A scrum board is used to track the progress of a sprint. A sprint is just a single work cycle inside of a larger project. It’s important for breaking down any project into more manageable parts, but those parts also need to be tracked and managed. We call these parts “stories.” Each story may be broken down further into different tasks. With scrum project management, each of these tasks must get addressed. This is where a scrum board comes in.

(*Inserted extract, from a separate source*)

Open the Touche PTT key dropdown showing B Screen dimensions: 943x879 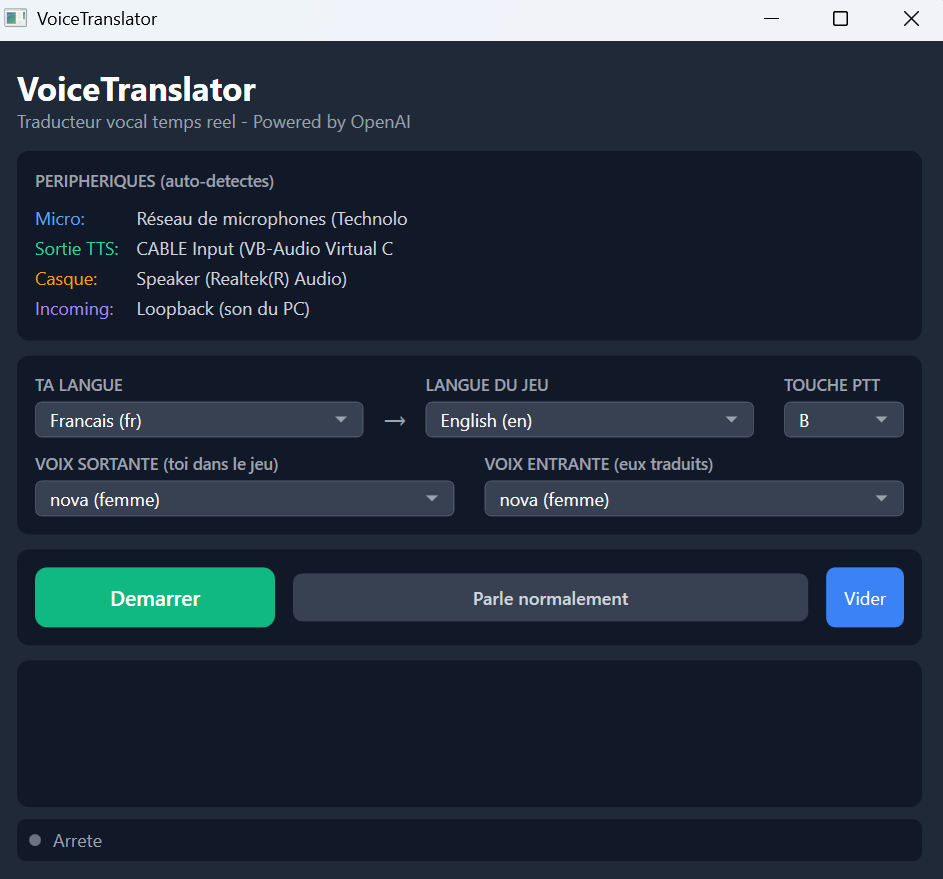[843, 420]
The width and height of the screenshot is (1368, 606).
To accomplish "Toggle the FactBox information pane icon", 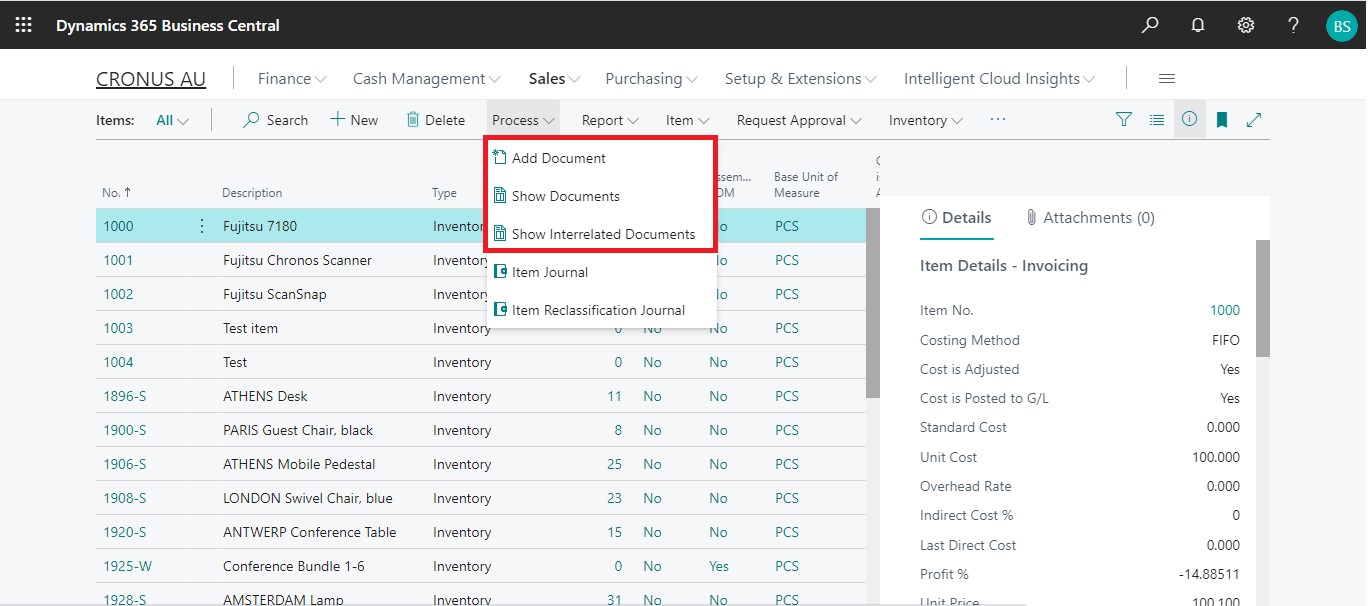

An important point of note here is that there is a very similar organizational tool called a Kanban board. These are not the same, though. They look very similar, but they have different labels for their columns and take completely different perspectives on measuring the length of projects.

Scrum Board Explained

Building and following a proper Scrum board is step one in implementing a Scrum methodology. In general, it should consist of a few main columns:

Column 1: Story

This part of the Scrum board is where the separate stories of a project are identified and described. Some teams will fill this area with as many tasks as they can think of, while others may keep their scope within the projects able to be completed within a single sprint.

Column 2: To Do

The To-Do list is where the stories begin moving through the cycle of completion. Your team plans to complete the stories during the sprint are moved to this column before the sprint begins.

Column 3: In Progress

Whereas a Kanban board might limit how many stories are in this phase, a Scrum board shouldn’t have any constraints on how many parts of the project are handled at once. What matters is that the stories are completed at the end of the sprint.

Column 4: To Verify

This is the review stage of the Scrum board. A key stakeholder like the Product Owner checks to see that the story is completed to satisfaction and then moves it over to the final column.

Column 5: Done

In the final stage of a story, all aspects of the project that make it to this stage are wiped clean before moving on to newsprint. Those left behind are carried over.

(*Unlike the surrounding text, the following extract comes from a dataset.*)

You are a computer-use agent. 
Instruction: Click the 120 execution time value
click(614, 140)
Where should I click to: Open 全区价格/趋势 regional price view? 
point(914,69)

Using Scrum Boards in Daily Meetings

The tracking and re-planning of the project are done every day during a 15-minute stand-up meeting. The head of the meeting is a facilitator called a “Scrum Master,” responsible for the administrative and management sides of the project. An essential component to add to your daily meetings will be reviewing the board and seeing if anyone has feedback on certain tasks or the story as a whole.

In other words, don’t just use these meetings to assign out tasks or track progress. Take the opportunity to enlist feedback, as this will make your scrum project management efforts a lot more effective. As you can see, using a scrum board is easy, but the impact it can have is clear. If you’re tired of dealing with chaos when a project is launched, use this approach in your daily meetings to keep everyone on task.

Scrum Board Daily Standups

Scrum Board Daily Meeting


How to Design a Scrum Board

Agile project management thrives because of its simplicity, and the scrum board is no exception. To make one, you just need to create five columns: Story, To Do, In Progress, To Verify, and Done. You also start writing tasks and assignee names on post-it or task notes and sticking them in the relevant columns. In the above example, we’re going to pretend we have three stories in our project. Each of these stories may have any number of tasks assigned to them. Above, we’ve added some in for the sake of the example. Again, if you’re familiar with Kanban boards, this example should look very similar, but the column names are different and, in the scrum, we measure this project in terms of iteration. Kanban measures by workflow state.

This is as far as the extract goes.